A fully multiplexed apparatus features significantly less wiring providing for a much cleaner installation and easier maintenance and troubleshooting in the field.
- Less Downtime Means More Uptime: More than ever, keeping your apparatus up and running is paramount. With fewer wires, fewer connections, and greater life expectancy of components, multiplexing decreases the likelihood of an electrical problem resulting in the dreaded “out of service” status. And when an issue does arise, a sophisticated onboard diagnostic system is provided for quick and easy troubleshooting. With strategic placement of remote power modules, the need to trace a wire from front to back or any significant length is eliminated. If additional support is needed, certain multiplex systems provide remote diagnostic capabilities as well as remote programming.
- Versatility and Flexibility: Taking full advantage of multiplexing technology offers the end user a wide variety of options and capabilities. If multiplex switching is used, these switches are fully programmable according to the fire departments requests. Switching function changes can easily be done if needed during production as well as in the field, with remote reprogramming also available.
Another significant offering in multiplex technology is the use of screens for all major electronic functions. These screens offer multiple functions including, but not limited to:
- Chassis Information Center
- Seat Occupant Display
- Remote Mirror Controls
- HVAC Controls With Climate Control
- Emergency Light Switching
- GPS Integration
- Multiple Video Inputs
- Onboard Diagnostics
- Climate Control
Utilizing this screen technology can also provide substantial space savings inside the cab, and allow for future integration of technologies such as Wi-Fi and Telematics.
An example of vital fire apparatus functions that can be consolidated into an UltraView or Vista IV Display.
With the complexity of today’s apparatus, this type of switch arrangement often leads to running out of adequate space to install other electrical components.
A cab with dual multiplex screens provides for a clean ergonomic environment and allows for proper installation of all electrical components.
What’s on the Horizon?
As electronic technology advances, having the most modern electrical system as your base will allow you to add features as they become available. Wi-Fi capabilities are expanding to fire apparatus, allowing operators to tap into hot spots while out of the station while also allowing in-station monitoring as well.

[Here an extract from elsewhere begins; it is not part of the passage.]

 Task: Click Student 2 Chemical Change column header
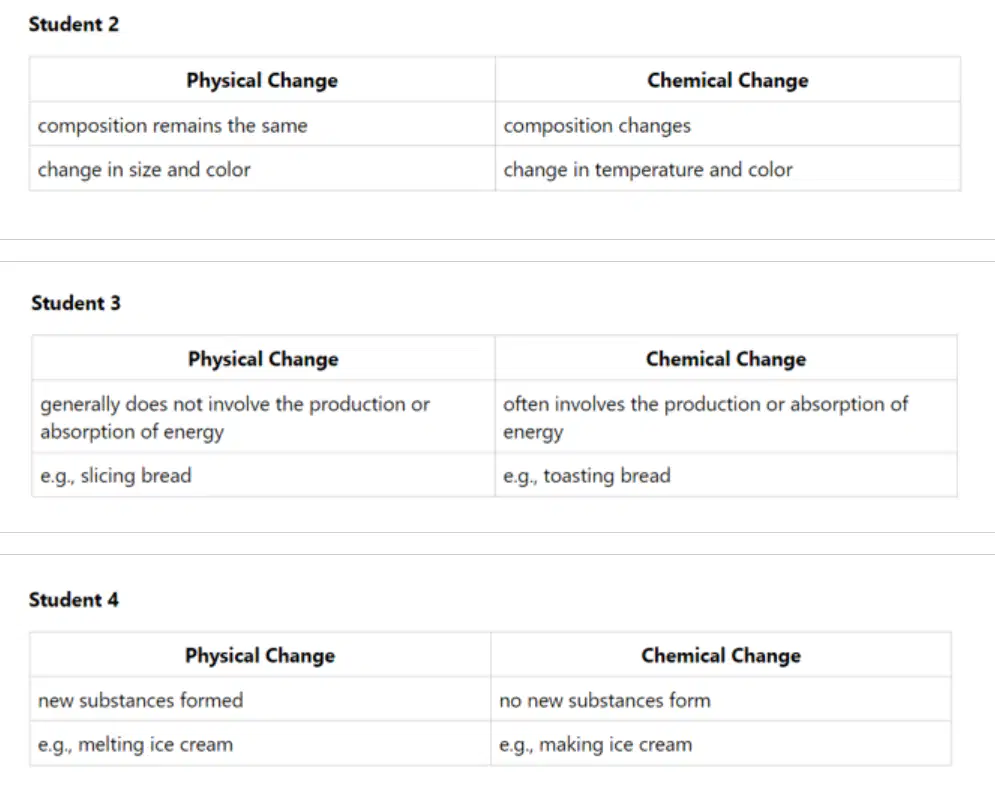coord(728,80)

Telematics, already being widely integrated into the truck fleet industry, will start to find its way into fire apparatus as well, and is currently being offered as an integral option in some multiplex systems. Telematics offers in-use truck tracking and monitoring of a truck’s performance and condition, allowing early detection of potential issues, discerning if they are minor or major in scope, and addressing them before they do become major issues affecting the apparatus’s ability to respond and stay in service.
There are electrical system choices available today that merit consideration during the apparatus procurement process. There is a clear “Y” in the road on this issue: the traditional hardwire system or the newer generation multiplex system. Each fire department has its own unique requirements and expectations as to the electrical functions on their apparatus. With the newer generation of firefighter now starting to take on more of the decision making process, the technological advancements and opportunities with multiplex systems seem to be having an effect as more and more apparatus are being specified with these systems.